» STORED DATA:
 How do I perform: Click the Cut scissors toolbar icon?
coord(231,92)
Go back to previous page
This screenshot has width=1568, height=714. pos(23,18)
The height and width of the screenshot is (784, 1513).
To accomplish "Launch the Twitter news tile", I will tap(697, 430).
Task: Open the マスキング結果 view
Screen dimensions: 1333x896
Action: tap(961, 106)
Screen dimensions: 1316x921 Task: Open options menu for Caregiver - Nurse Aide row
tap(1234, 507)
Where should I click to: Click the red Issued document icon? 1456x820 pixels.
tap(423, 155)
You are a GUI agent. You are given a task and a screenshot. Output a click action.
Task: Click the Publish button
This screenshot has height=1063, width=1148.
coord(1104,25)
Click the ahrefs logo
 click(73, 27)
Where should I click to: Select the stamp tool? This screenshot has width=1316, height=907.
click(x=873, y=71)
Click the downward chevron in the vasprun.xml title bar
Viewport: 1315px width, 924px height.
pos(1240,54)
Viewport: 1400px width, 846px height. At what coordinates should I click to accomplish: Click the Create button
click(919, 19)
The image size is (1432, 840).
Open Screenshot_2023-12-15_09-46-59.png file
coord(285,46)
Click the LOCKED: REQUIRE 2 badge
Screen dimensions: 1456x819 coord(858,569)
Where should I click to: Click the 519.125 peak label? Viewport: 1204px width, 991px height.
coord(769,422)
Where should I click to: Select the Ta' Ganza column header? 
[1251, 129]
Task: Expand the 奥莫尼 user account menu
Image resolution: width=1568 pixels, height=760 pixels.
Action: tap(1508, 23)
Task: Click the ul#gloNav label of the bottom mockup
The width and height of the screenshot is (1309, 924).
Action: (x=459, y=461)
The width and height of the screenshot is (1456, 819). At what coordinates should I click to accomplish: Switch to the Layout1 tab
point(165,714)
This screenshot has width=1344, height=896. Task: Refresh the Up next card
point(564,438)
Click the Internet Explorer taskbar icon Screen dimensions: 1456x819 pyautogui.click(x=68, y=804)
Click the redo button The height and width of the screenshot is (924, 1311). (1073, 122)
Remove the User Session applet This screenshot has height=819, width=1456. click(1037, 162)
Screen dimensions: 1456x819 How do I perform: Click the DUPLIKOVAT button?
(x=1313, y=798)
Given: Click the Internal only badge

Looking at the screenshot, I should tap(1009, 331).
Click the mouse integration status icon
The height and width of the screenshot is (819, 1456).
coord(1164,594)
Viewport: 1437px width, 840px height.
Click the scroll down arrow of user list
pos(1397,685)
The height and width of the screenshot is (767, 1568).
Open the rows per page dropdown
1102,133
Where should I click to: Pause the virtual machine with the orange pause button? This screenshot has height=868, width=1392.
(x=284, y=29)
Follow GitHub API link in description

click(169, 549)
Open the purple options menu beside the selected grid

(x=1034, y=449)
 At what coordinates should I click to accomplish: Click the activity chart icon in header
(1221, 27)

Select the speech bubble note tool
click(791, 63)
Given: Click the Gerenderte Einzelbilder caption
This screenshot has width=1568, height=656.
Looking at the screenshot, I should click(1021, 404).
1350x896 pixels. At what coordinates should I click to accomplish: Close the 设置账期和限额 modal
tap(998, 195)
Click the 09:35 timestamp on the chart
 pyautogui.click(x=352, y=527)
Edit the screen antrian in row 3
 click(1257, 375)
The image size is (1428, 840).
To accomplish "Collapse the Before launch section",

» THE TASK: All lines in the entries above that hold the word "size" need to be copied.

» TASK SOLUTION:
The image size is (1432, 840).
The image size is (1428, 840).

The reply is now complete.